Butter oder Margarine: Was ist gesünder – und was sollte man wofür verwenden?

Welches Fett sollte man besser zum Braten und Backen verwenden oder aufs Brot essen: Butter oder Margarine? Ist eins gesünder als das andere?

Bei der Frage, ob man in der Küche lieber Butter oder Margarine verwenden sollte, scheiden sich die Geister – und es gibt leider auch keine eindeutige Antwort. Butter soll für vollmundige Aromen sorgen, Margarine hat angeblich gesündere Fettsäuren.

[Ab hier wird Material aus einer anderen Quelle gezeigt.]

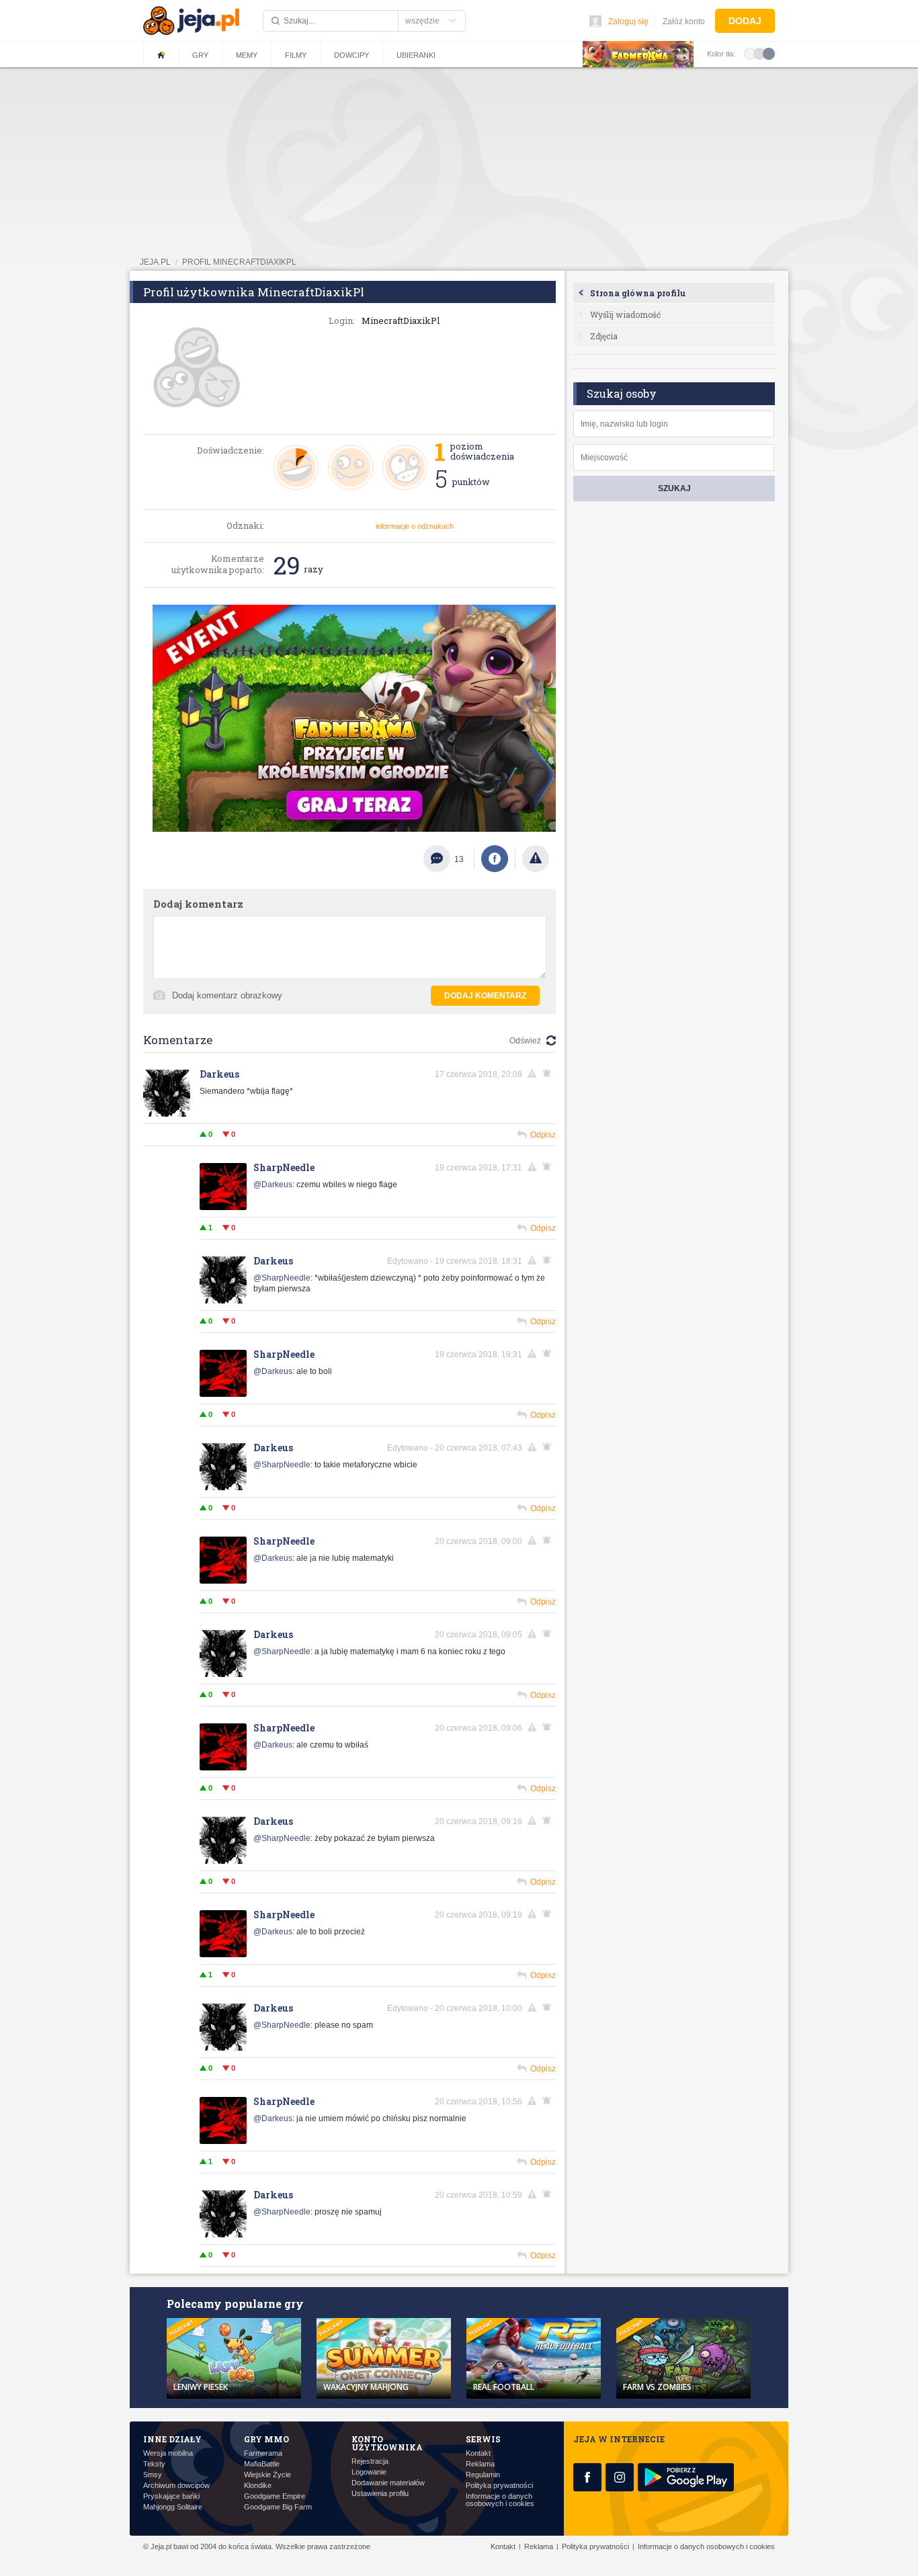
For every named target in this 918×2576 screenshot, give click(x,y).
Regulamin (483, 2475)
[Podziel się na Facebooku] (494, 858)
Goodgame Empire (274, 2496)
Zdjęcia (604, 336)
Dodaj (744, 20)
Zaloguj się (628, 21)
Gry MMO (266, 2439)
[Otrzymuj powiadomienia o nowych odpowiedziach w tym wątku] (549, 1073)
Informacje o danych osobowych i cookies (500, 2500)
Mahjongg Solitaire (172, 2507)
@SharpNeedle (281, 1278)
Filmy (295, 55)
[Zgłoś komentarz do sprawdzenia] (534, 1073)
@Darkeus (272, 1184)
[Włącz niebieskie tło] (769, 53)
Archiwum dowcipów (176, 2485)
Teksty (154, 2464)
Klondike (258, 2485)
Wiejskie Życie (267, 2475)
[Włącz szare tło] (759, 53)
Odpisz (543, 1135)
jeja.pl (155, 262)
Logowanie (368, 2472)
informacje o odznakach (415, 526)
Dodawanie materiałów (388, 2483)
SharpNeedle (284, 1167)
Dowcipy (351, 55)
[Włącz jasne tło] (750, 53)
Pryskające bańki (171, 2496)
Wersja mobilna (168, 2453)
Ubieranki (416, 55)
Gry (200, 55)
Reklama (480, 2464)
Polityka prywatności (499, 2485)
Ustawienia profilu (380, 2493)
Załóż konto (684, 21)
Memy (246, 55)
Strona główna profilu (637, 293)
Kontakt (478, 2453)
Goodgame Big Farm (278, 2507)
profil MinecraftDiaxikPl (239, 262)
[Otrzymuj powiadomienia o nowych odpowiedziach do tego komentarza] (549, 2194)
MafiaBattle (262, 2464)
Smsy (152, 2475)
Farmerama (263, 2453)
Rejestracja (369, 2461)
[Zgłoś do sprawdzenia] (535, 858)
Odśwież (525, 1040)
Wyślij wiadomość (625, 314)
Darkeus (219, 1074)
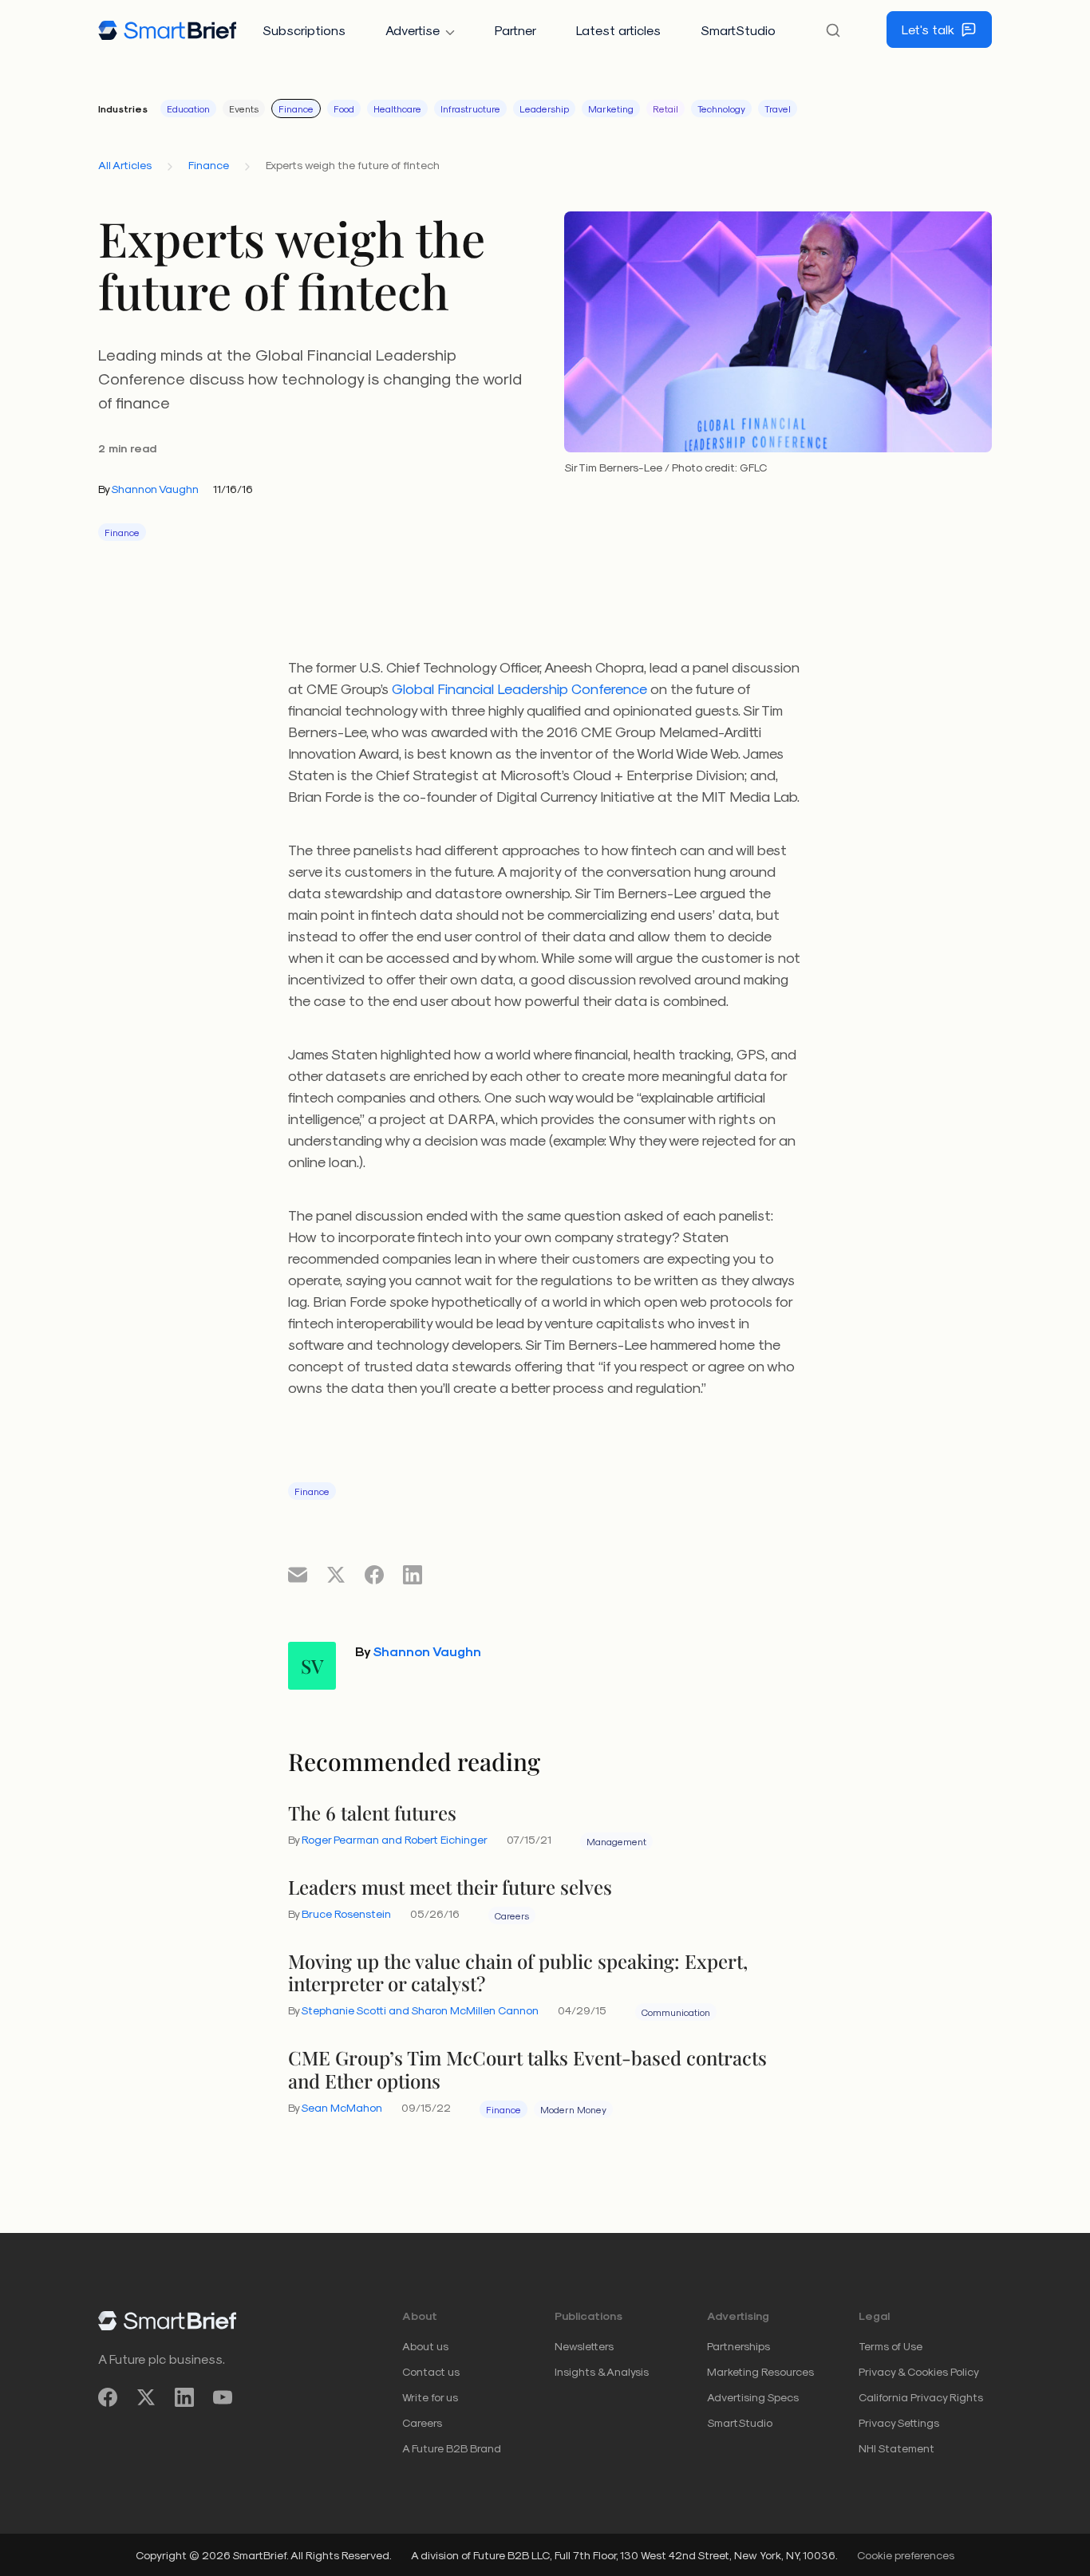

Verschiedene Faktoren können aber bei der Entscheidung einfließen, zum Beispiel Gesundheitsaspekte, Eigenschaften beim Kochen und Backen sowie Ihr persönlicher Geschmack.

Was kommt bei Ihnen aufs Brot: Butter oder Margarine?

Butter oder Margarine: Was ist gesünder?

Wichtig zu wissen: Beide Streichfette enthalten gleich viele Kalorien, nämlich 717 Kilokalorien pro 100 Gramm. Unterschiede gibt es allerdings, wenn man sich weitere Nährwertangaben ansieht:

Butter (pro 100 g)Margarine (pro 100 g)
Kalorien717717
Fettgehalt81 g81 g
Gesättigte Fettsäuren51 g15 g
Transfettsäuren3,3 g15 g
Cholesterin215 mg0 mg
Natrium11 mg2 mg
Kalium24 mg18 mg
Kohlenhydrate0,1 g0,7 g
Protein0,9 g0,2 g

Quelle: USDA

  • Weil Margarine einen höheren Anteil an mehrfach ungesättigten Fettsäuren hat, die den Cholesterinspiegel senken können, ist sie für Personen mit hohen Blutfettwerten gesünder als Butter. Allerdings gibt es von Sorte zu Sorte Unterschiede – prüfen Sie beim Einkauf auf jeden Fall die Nährwertangaben.
  • Butter hat wegen der höheren Menge gesättigter Fettsäuren einen schlechten Ruf. Ein Zusammenhang zwischen Herz-Kreislauf-Erkrankungen und dem Verzehr von Butter konnte jedoch noch nicht nachgewiesen werden.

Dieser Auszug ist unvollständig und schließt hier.